Short exercise:
Reproduce the lines of the listing below verbatim, starting with the line containing "The image size is (2038, 1273)." and going on through the line containing "click(80, 390)".

## begin Input data

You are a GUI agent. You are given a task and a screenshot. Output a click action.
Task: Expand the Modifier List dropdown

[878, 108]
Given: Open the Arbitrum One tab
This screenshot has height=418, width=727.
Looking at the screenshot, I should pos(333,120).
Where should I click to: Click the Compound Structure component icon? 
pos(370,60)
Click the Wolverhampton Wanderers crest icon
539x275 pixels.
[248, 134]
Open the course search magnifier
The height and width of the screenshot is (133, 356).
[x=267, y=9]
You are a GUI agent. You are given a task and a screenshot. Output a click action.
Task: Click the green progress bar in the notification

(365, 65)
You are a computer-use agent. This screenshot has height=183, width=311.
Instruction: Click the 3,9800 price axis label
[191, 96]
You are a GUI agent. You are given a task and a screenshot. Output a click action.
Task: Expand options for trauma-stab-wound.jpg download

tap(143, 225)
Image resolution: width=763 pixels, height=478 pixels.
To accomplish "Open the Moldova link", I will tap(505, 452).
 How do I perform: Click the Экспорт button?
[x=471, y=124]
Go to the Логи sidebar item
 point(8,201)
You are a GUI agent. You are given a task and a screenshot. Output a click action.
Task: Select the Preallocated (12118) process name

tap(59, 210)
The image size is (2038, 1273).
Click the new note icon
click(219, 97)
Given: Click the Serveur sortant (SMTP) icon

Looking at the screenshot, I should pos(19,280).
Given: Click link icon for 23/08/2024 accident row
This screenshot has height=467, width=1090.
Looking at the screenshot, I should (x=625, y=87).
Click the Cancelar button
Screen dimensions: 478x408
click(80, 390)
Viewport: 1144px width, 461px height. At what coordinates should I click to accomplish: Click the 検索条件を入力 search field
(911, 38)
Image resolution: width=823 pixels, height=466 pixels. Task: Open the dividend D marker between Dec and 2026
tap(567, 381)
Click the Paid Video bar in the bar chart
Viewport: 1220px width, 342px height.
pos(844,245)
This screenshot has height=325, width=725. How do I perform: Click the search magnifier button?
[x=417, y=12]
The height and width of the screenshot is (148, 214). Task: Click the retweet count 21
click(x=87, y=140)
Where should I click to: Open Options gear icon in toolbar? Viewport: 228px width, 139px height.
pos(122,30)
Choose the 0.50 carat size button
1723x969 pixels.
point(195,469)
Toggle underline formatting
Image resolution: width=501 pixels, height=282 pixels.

## end Input data

The answer:
The image size is (2038, 1273).
Click the new note icon
click(219, 97)
Given: Click the Serveur sortant (SMTP) icon

Looking at the screenshot, I should pos(19,280).
Given: Click link icon for 23/08/2024 accident row
This screenshot has height=467, width=1090.
Looking at the screenshot, I should (x=625, y=87).
Click the Cancelar button
Screen dimensions: 478x408
click(80, 390)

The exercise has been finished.